■ GIVEN EXERCISE
Pick out every row below that contains the string "Locate", matching case exactly, and copy each one in full.

───

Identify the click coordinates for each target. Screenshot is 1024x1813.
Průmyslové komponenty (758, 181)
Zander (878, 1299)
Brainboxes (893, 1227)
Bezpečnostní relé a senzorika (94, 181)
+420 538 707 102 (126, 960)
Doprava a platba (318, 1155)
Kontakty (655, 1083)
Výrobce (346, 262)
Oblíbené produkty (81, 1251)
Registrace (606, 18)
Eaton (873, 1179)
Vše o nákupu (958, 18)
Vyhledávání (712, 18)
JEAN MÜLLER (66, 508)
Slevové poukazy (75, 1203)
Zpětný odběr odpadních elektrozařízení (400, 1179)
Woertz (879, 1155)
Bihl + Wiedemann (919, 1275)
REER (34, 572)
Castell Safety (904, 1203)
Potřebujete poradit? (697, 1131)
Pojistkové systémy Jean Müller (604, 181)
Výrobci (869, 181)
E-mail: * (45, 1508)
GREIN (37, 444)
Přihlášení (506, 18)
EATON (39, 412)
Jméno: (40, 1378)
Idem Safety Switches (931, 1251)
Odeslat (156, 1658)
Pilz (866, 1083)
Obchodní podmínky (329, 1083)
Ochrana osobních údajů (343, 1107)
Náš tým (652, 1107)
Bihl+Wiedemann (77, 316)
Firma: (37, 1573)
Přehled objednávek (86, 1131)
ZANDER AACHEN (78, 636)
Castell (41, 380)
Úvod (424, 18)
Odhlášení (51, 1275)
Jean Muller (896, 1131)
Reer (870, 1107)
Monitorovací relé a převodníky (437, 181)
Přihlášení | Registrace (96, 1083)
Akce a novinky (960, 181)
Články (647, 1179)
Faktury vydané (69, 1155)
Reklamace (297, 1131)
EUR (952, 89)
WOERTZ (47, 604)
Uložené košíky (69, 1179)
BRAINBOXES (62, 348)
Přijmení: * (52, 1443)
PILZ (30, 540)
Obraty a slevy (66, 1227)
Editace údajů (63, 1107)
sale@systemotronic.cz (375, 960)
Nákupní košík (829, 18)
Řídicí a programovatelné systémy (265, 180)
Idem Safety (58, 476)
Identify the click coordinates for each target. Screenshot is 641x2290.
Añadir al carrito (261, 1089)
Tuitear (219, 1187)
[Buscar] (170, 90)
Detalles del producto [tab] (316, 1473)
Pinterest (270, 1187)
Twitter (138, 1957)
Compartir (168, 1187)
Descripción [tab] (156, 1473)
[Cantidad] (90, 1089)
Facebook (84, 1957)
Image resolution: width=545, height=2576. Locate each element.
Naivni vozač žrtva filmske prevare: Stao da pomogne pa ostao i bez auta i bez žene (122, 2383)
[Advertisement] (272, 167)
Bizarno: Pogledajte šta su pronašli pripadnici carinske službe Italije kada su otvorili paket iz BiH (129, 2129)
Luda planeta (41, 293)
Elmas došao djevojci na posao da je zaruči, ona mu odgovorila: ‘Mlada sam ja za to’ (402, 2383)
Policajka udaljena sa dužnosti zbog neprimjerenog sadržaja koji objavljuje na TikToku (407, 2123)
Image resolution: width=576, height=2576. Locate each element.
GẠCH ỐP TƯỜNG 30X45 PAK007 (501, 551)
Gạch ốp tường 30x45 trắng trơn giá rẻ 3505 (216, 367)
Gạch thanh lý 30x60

───

■ WRITTEN RESPONSE
Image resolution: width=545, height=2576. Locate each element.
Image resolution: width=576, height=2576. Locate each element.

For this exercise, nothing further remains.